O reportório do EP de sete temas será escolhido por Alcides Nascimento, filho de Bana, voz encantadora de mornas que viu a sua carreira terminar precocemente (apenas com um disco na rua) por causa de uma neurofibratose que o fez perder totalmente a audição. “Mesmo não ouvindo, ele tem feeling e sensibilidade”, diz o irmão Ademiro que acredita que “há espaço e oportunidade” para um projeto como o “Re: Imaginar”: “Há muitas músicas bonitas que as pessoas não conhecem, porque nunca mais foram tocadas. Para esse pessoal, o que vamos apresentar é música nova, música importante do nosso folclore.”

A campanha de crowdfunding pretende angariar 4.432€ até às 18h do dia 17 de junho. À data do nosso artigo, apenas 10% do objetivo tinha sido atingido.

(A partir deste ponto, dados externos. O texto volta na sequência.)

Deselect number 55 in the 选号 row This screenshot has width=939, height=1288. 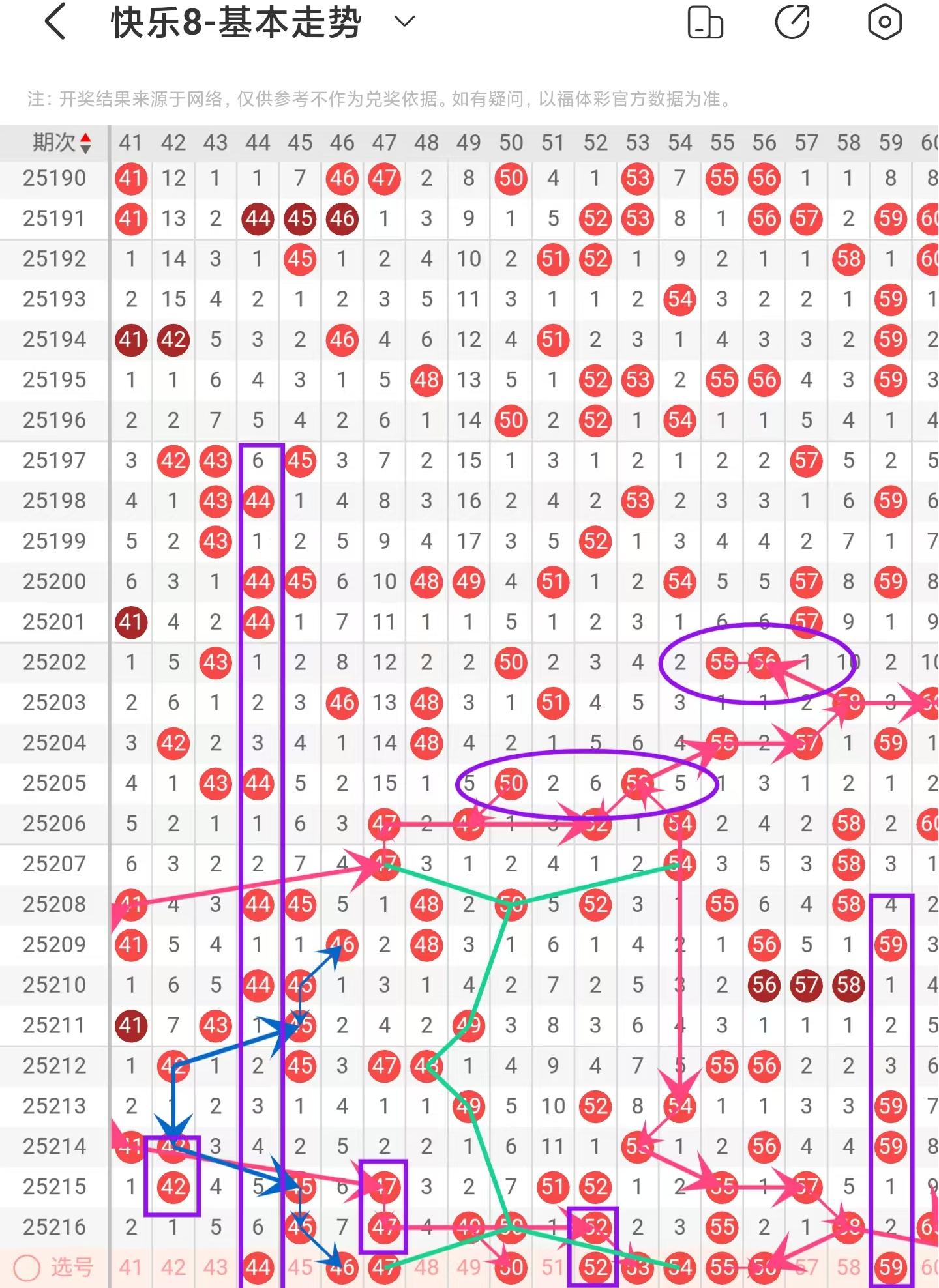coord(722,1266)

Portanto, o reencontro (amparado por uma campanha de crowdfunding) mais do que um pretexto para matar saudades dos velhos tempos, é uma oportunidade para mostrar às novas gerações a “humanidade” e a “aprendizagem fantástica” que se vivia naquele tempo do Monte Cara e que sensibilizou nomes da nova vaga como Dino D’Santiago. “O legado de pessoas como as que nasceram do projeto do Monte Cara é o legado que me faz hoje viver da música”, diz o músico de 39 anos que, coincidentemente, à hora a que ligámos a Leonel Almeida estava a seu lado, a “expandir a mente” com as histórias do antigamente. “Se eles, que nos deram teto a todos nós e quiseram que Lisboa nos recebesse como nos recebe hoje, estão a fazer o crowdfunding, o que será de nós daqui a 30, 40 ou 50 anos? Temos que olhar pelos nossos grandes mentores e ícones”.

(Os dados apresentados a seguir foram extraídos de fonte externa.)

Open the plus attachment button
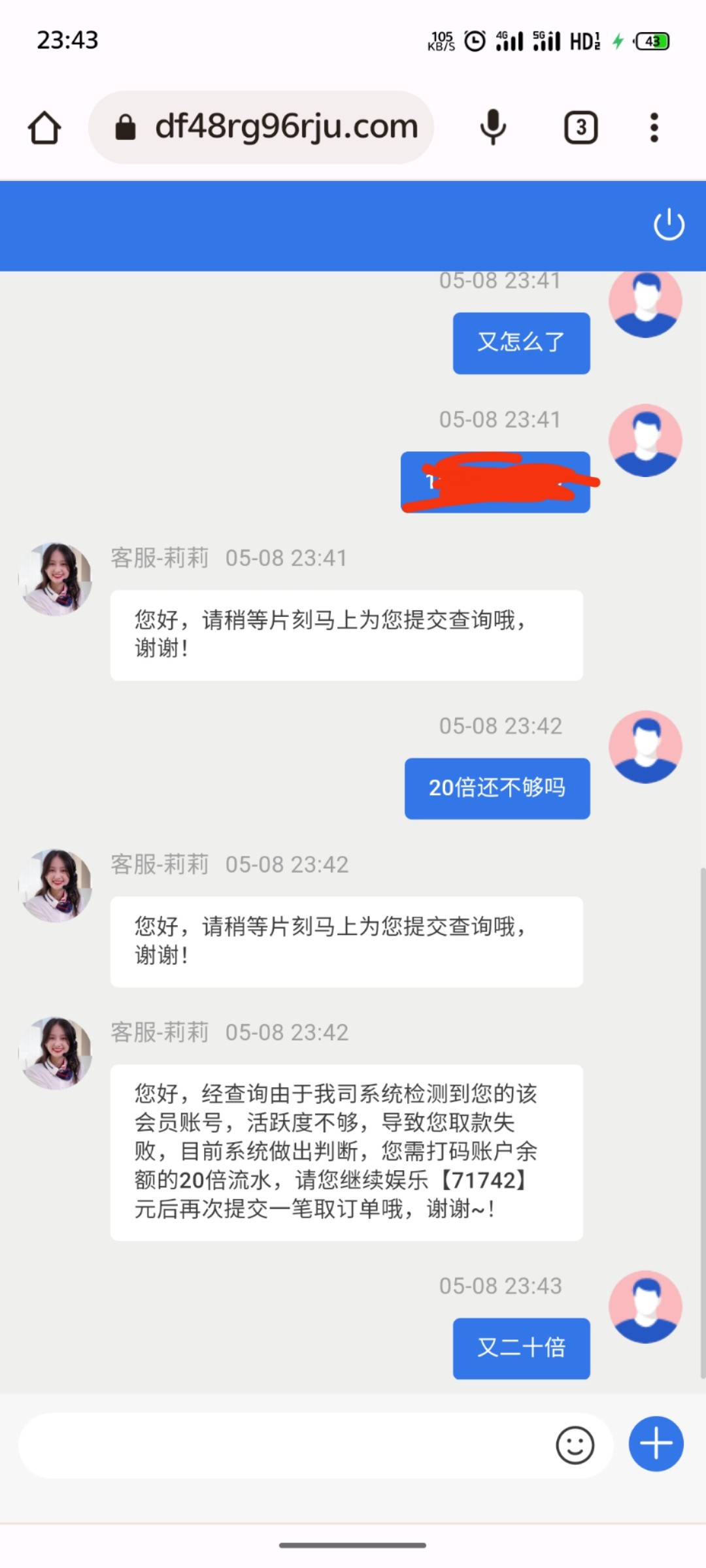The height and width of the screenshot is (1568, 706). point(656,1444)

Esta campanha é o primeiro passo de uma série que pretende documentar e reviver a memória do Monte Cara. Um documentário poderá ser um dos próximos projetos, confidencia Ademiro. “Uma vez falei com um produtor de cinema que disse que isso dava um filme.” Já tinham título e tudo: “A Cave que mudou Lisboa”. Agora é só começar a rodar.